The goal of currency trading is to take advantage of exchange rate movements in Forex, and here we will look at the two types of analysis that are basic and technical and see which ones are best. So which method is best for you? Let's find out.
First, let's look at the basic analysis, which is the study of supply and demand facts to find out where prices can go in the future. By studying economic and political events, the FX trade then buys or sells this news.
The problem with basic analysis is – even though we all have the same facts to look at, we all draw different conclusions from them. Dealers do not respond to news and see it logically, they respond to feelings of greed and fear as well, which means you cannot trade the news with profit.
If you look at foreign exchange markets, it's not news that & # 39; & # 39; s important traders reaction to it & why, do you see markets break when the news is best and rally when it is & # 39; s worst.

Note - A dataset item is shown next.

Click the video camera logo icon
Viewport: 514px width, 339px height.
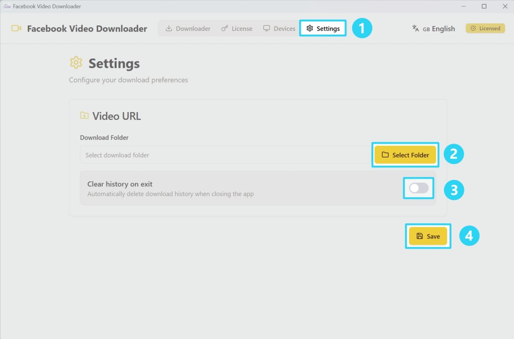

The problem when studying basic elements is this kind of study that does not take into account that traders are emotional beings, and this is where the technical analyst has a huge advantage.
If you use technical analysis, you just assume that the basic supply and demand situation will be reflected in price action, but of course you don't just see the news, you see how every trader has acted in relation to it and the price you see gives you all the news and the business Psychology at the same time.
If you want to win at Forex trading, not only is using Forex charts a better way to trade than trying to trade the news, it also takes a lot less time. FX Technical Analysis allows you to search for triple digit gains simply by following the price action and is the best way to trade Forex.